Plastic can be more than just a crinkly disposable water bottle. For David Ibbett, plastic and the long chains of atoms that comprise it — called polymers — were the inspiration to compose music for an entire concert.
Ibbett is a professional composer and director of the Multiverse Concert Series, a project that connects music and science in live performance. When he met Jeremiah Johnson, a professor who studies degradable and reusable polymers, he wanted to add a concert about polymers — the Art of Polymers.
Johnson’s work at MIT and with the National Science Foundation Center for the Chemistry of Molecularly Optimized Networks (MONET) is part of research that is laying the groundwork for polymeric materials that can help and be part of the natural environment rather than harm it. Ibbett was energized by talking to other scientists in MONET and their vision for polymer chemistry.
Of his newest composition for the concert, Ibbett remarks, “This piece is with Clara Troyano-Valls, and I got to see her work with rubber recycling up close. I got to see a future where we don’t have to throw tires away.

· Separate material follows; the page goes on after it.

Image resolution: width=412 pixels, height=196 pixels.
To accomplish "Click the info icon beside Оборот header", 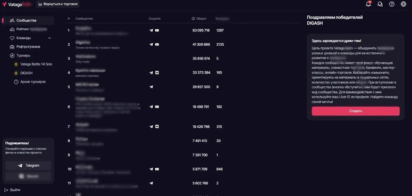I will (x=193, y=19).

It’s a big ray of hope, Clara herself is a big ray of hope.” In fact, the piece is titled “10^4 Rays of Hope”.
To create the melodies in the new piece, Troyano-Valls, a graduate student at MIT, sent Ibbett tensile testing data from samples made with various rubber recipes. Tensile testing is a common experiment in which a flat sample is stretched vertically to obtain information on its strength and stretchiness.

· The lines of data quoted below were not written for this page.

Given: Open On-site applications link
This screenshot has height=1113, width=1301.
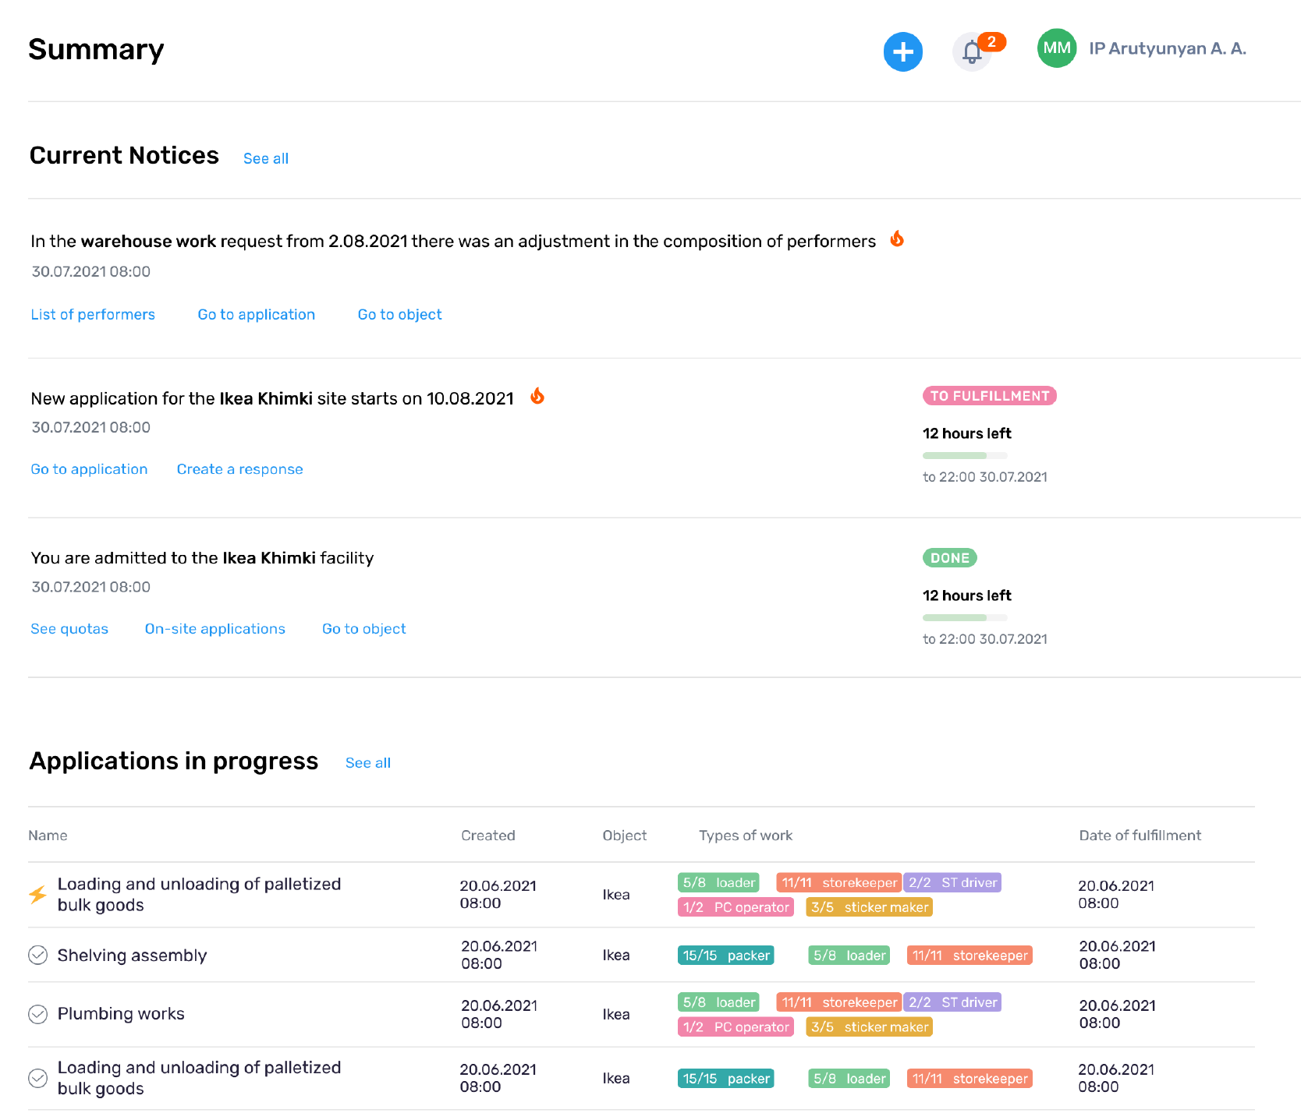Looking at the screenshot, I should pyautogui.click(x=214, y=629).
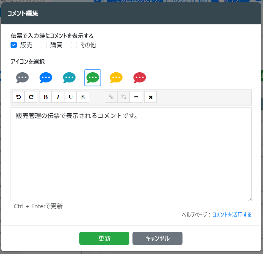Click the clear formatting X icon
The image size is (263, 254).
[x=150, y=97]
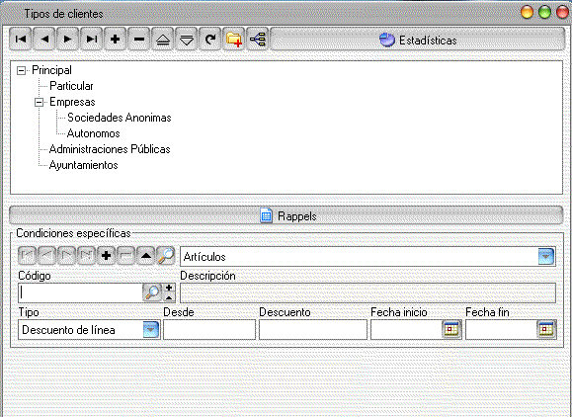Image resolution: width=572 pixels, height=417 pixels.
Task: Select the Ayuntamientos tree item
Action: tap(84, 165)
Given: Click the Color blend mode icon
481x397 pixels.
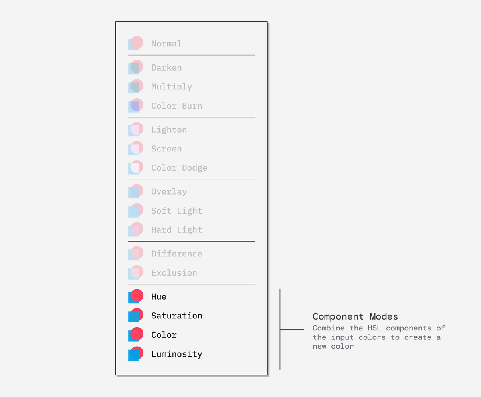Looking at the screenshot, I should click(x=135, y=335).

“The sound that came out of the stretching data had this natural rising glissando to it,” said Ibbett.
Many of the recipes led to rubber samples that broke under the tension, but — spoiler alert — Ibbett says ultimately there will be a combination that doesn’t break, and that is the climax of the music. “Being able to celebrate the chemistry is the goal of the music, so I hope that comes across in the joyful tone.”
To complement Ibbett’s “10^4 Rays of Hope” and two other pieces based on the chemical structure of common plastics, Scott Barton, a professor at Worcester Polytechnic Institute, also contributed a piece.

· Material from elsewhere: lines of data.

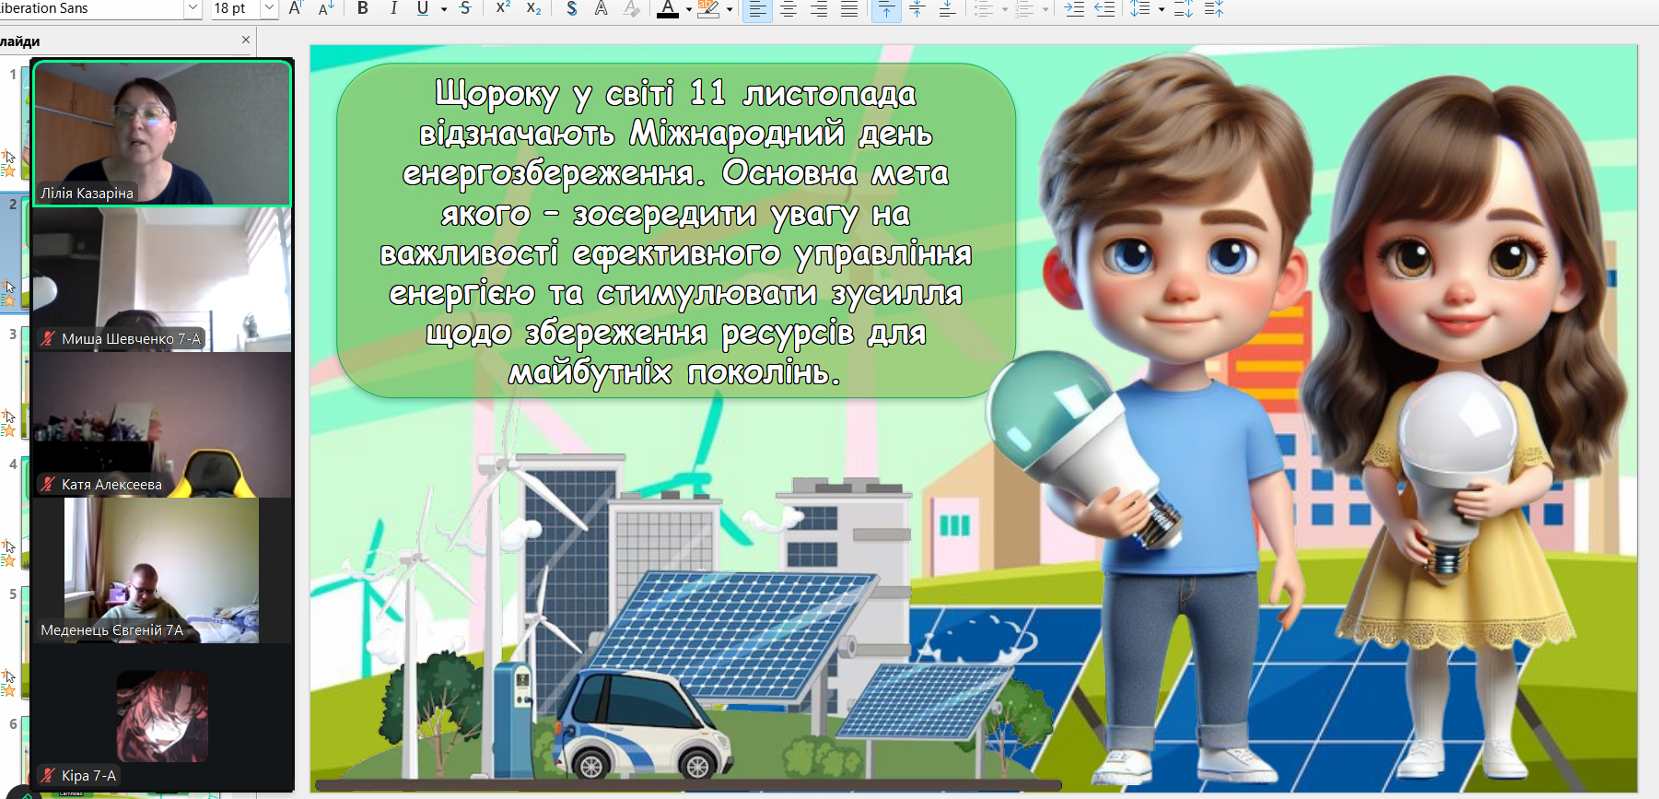Open the font name dropdown

[x=193, y=8]
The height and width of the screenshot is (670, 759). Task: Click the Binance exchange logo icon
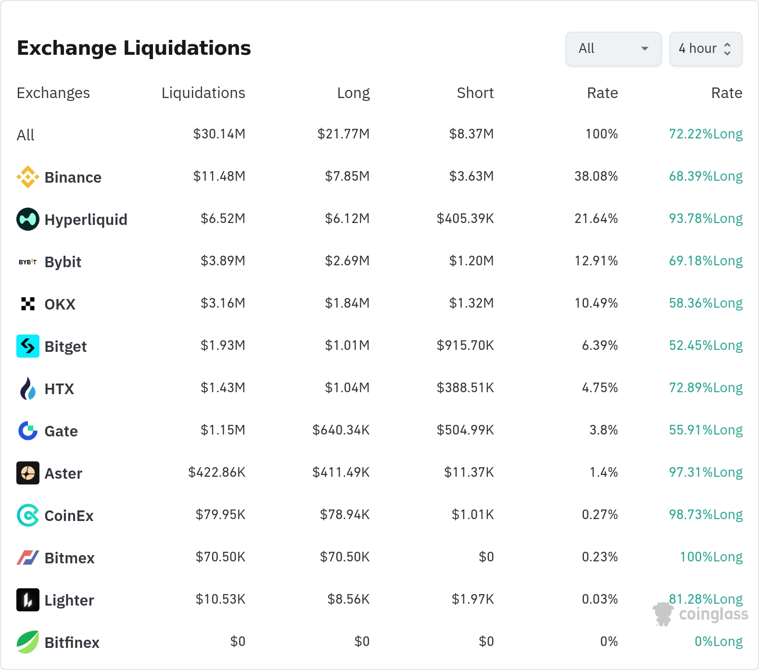click(x=28, y=177)
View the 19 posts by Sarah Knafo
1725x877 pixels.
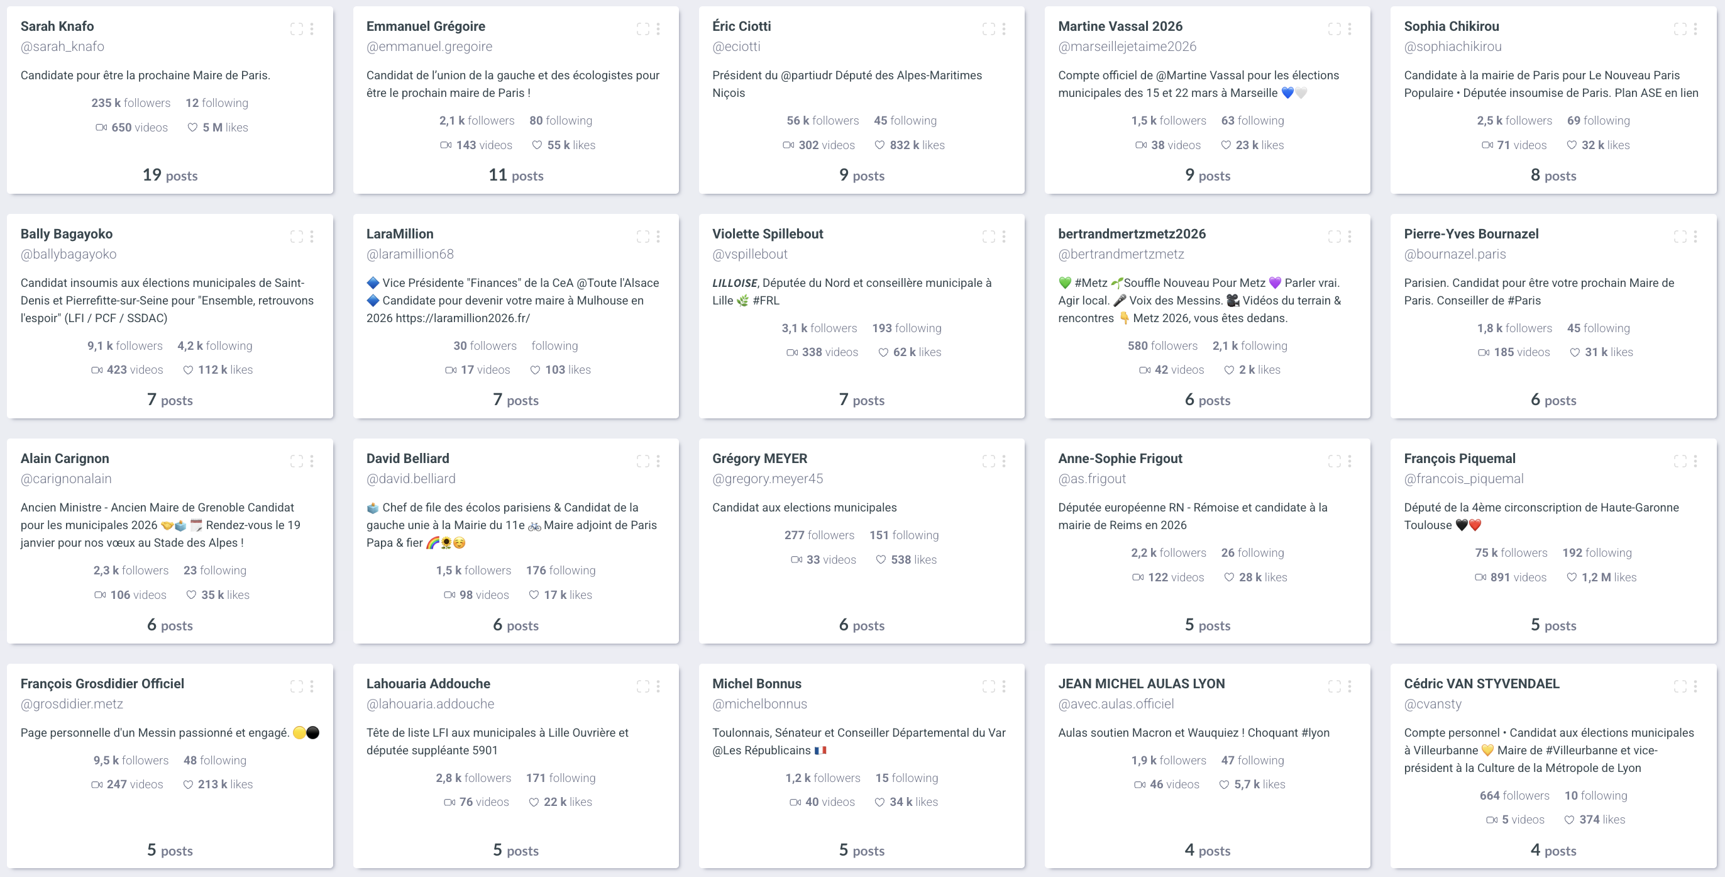[x=170, y=176]
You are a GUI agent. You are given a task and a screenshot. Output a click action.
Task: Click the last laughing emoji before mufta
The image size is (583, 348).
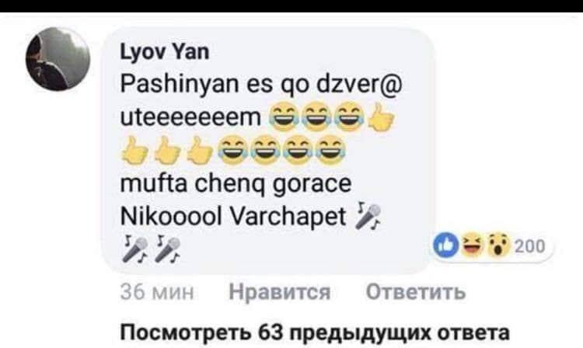point(331,151)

Barton studies electroacoustic music and is interested in how audio production can be used to explore new musical territory. He also builds robotic musical instruments, and he worked with Stephen Craig’s lab at Duke University to build a new instrument specially for the Polymers concert.
Discs of stretchy plastic that turn purple when tension is applied were used as drum membranes covering PVC tubes, making a plastic instrument that goes beyond Fisher Price electric pianos and elementary school recorders. Barton wrote, recorded, and mixed a piece titled, “Mechanophore”, using this robotic instrument and others.
A mechanophore is a molecular unit that has specially designed chemical bonds which respond to mechanical force like stretching or compression. The molecule in the plastic drumheads that turns purple is itself a mechanophore called spiropyran. When force is applied to spiropyran, one chemical bond in a ring of atoms breaks, which causes the molecule to turn from very pale yellow to bright purple.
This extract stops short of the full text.